While thousands of people were Rocking on the Range last Saturday morning, I was working myself up into a frenzy of a very different kind. I was next door at the Archives/Library, admiring Dutch gold and Berlin-work harps.

The Harp of Ten Strings was first on my paging list. As I read an introductory page of this poem by Josephine Page-Wright, I learned that it was based not only on Psalm 33:2 (“Praise the Lord with harp; sing unto Him with psaltery and an instrument of ten strings), but also on Galatians V: 22-23 (“But the fruit of the Spirit is Love, Joy, Peace, Long Suffering, Gentleness, Goodness, Faith, Meekness, and Temperance”). My Rare Book School-trained eye for 19th-century publishers’ bookbindings was attracted to the “tiny harp of finest gold” on the cover that was stamped, along with the title, in Dutch gold on dark green cloth. Looking at the poster-style bookbinding design, I guessed correctly that the book was published around 1897.

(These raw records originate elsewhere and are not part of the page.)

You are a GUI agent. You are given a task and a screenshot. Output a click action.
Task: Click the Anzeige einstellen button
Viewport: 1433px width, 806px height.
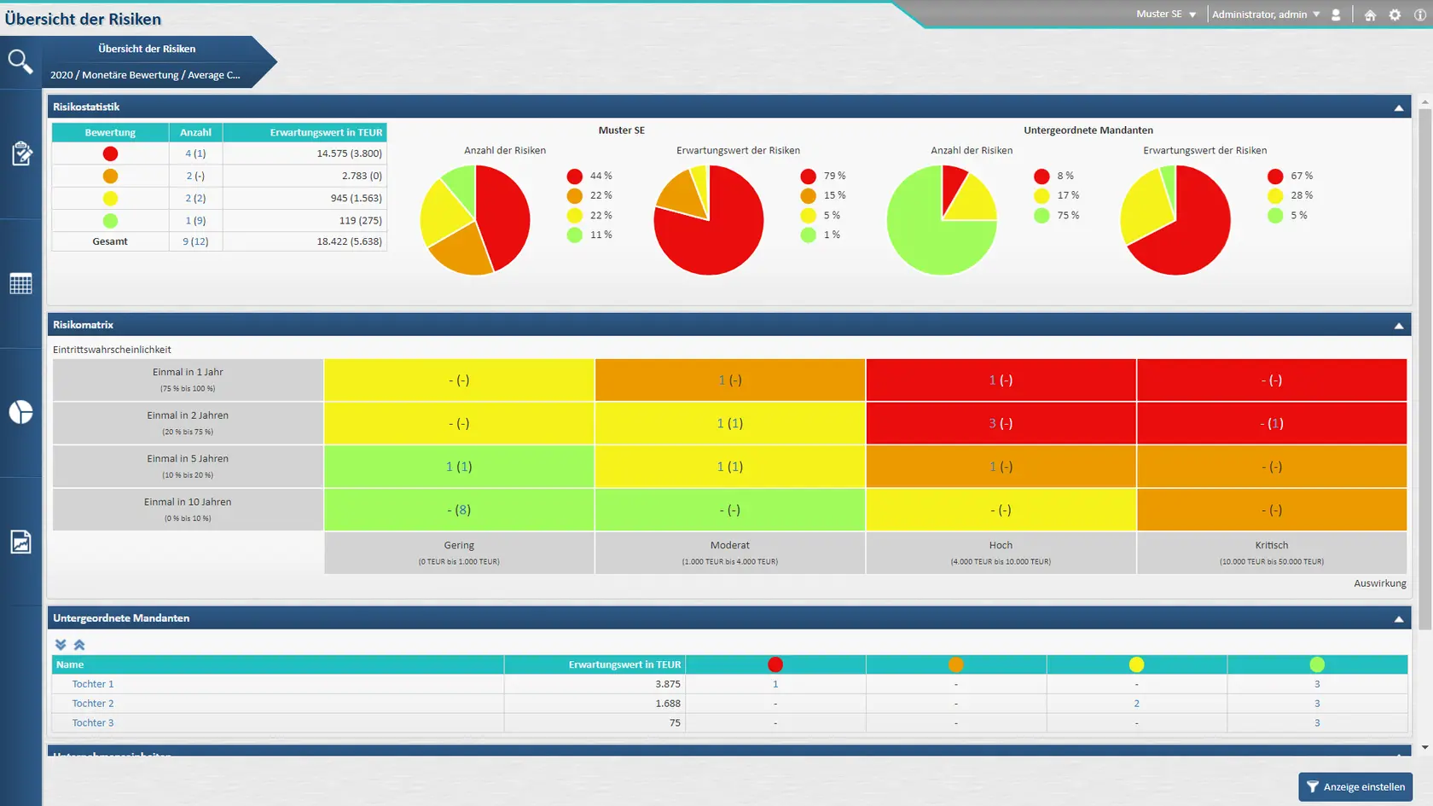[1355, 787]
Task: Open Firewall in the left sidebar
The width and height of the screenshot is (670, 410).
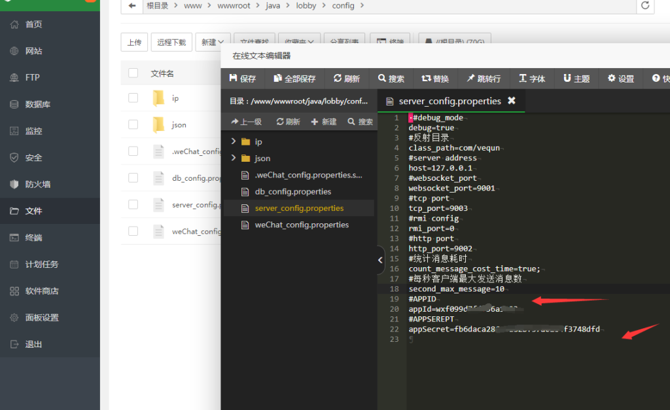Action: pyautogui.click(x=37, y=184)
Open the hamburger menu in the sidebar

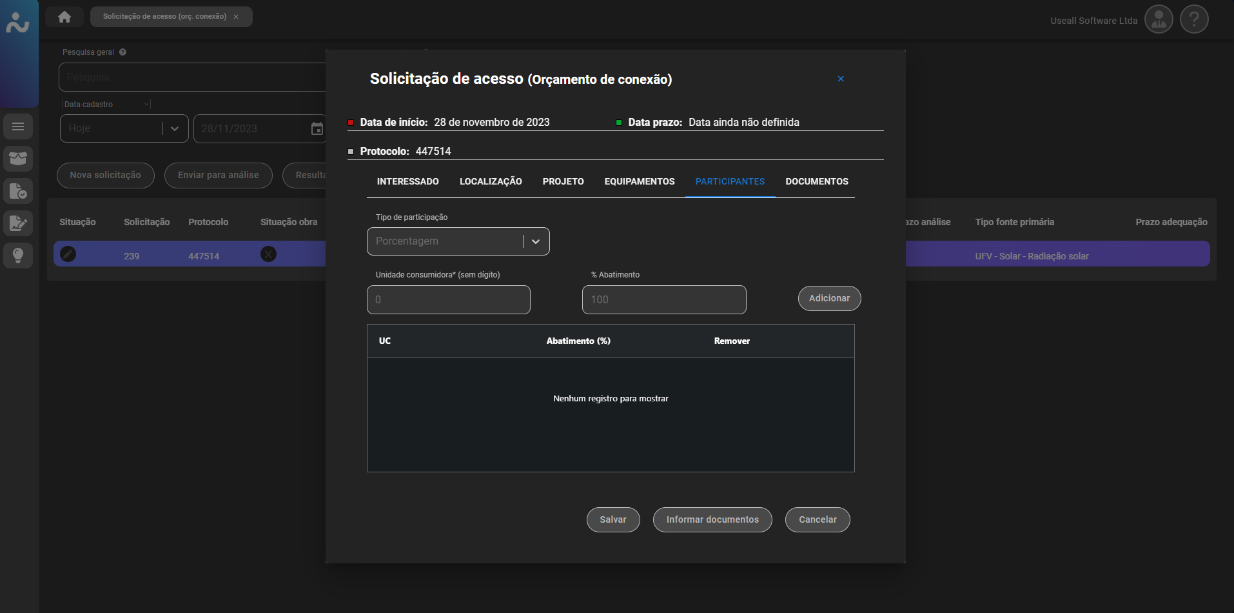[x=18, y=126]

Inside, on the book’s deckle-edged, chain- and laid-lined pages, each section of the poem focused on a different string of a special harp, representing each “fruit of the Spirit.” In the section about love – represented by the first string – I read this verse:

“ ‘Twas after all, a very easy thing,
A pleasant thing, to play upon the harp.
I was regretful that so many days
Had slipped away ere I had learned this truth.”

Now that I’ve progressed to “Planxty George Brabazon” and “The Grenadier and the Lady” in my practice sessions, it is indeed a very pleasant thing to play upon the harp!

The second item on my paging list was a Berlin-work bookmark with a harp design, dating from 1850 to 1875. It was even niftier than what I had imagined. The harp was worked in wool on perforated paper and sewn on a blue-and-white striped silk ribbon. I made my own version of it when I got home.

One more harp-related archival find is on my paging list, but I’ll see it later, when it returns from being on loan. I think it will rival the bookmark in neatness because it belongs to a doll. Stay tuned!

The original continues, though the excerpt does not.